▸ **Requirement**: Rewrite the records below, replacing every "Screen dimensions" with "Screenshot size" and keeping everything else unchanged. Leave the pictures out of your answer.

— begin —

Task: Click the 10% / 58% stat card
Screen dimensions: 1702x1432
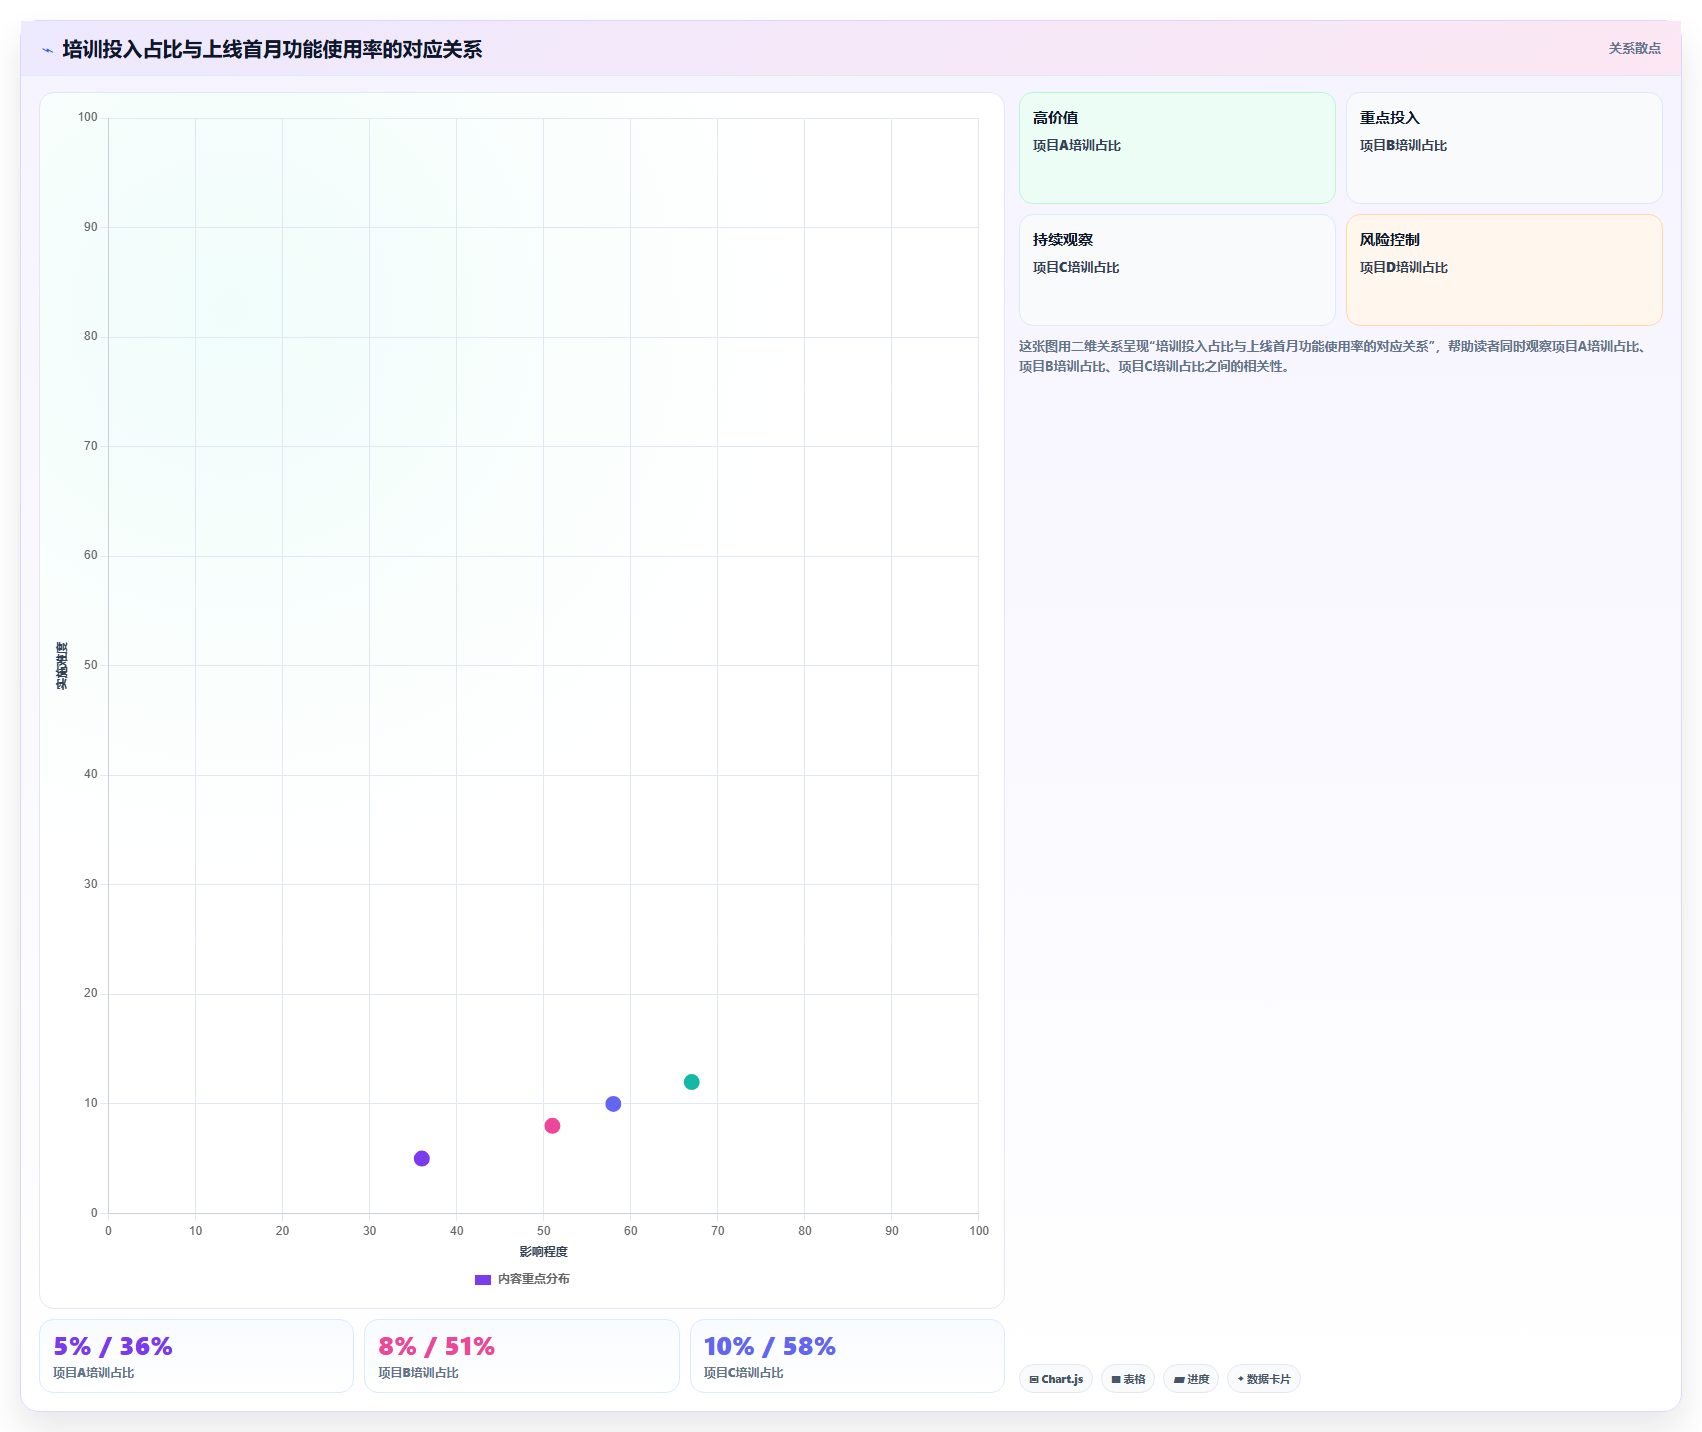Action: 847,1356
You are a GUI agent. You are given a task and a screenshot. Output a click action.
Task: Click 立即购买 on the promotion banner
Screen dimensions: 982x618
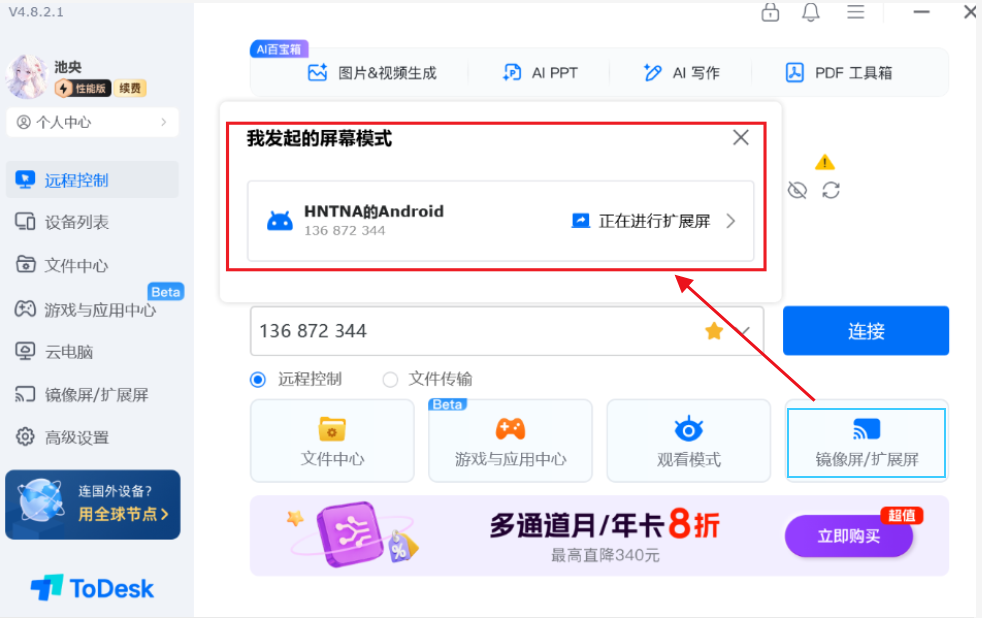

— end —

▸ **Finished exercise**:
Task: Click the 10% / 58% stat card
Screenshot size: 1702x1432
Action: 847,1356
You are a GUI agent. You are given a task and a screenshot. Output a click action.
Task: Click 立即购买 on the promotion banner
Screenshot size: 982x618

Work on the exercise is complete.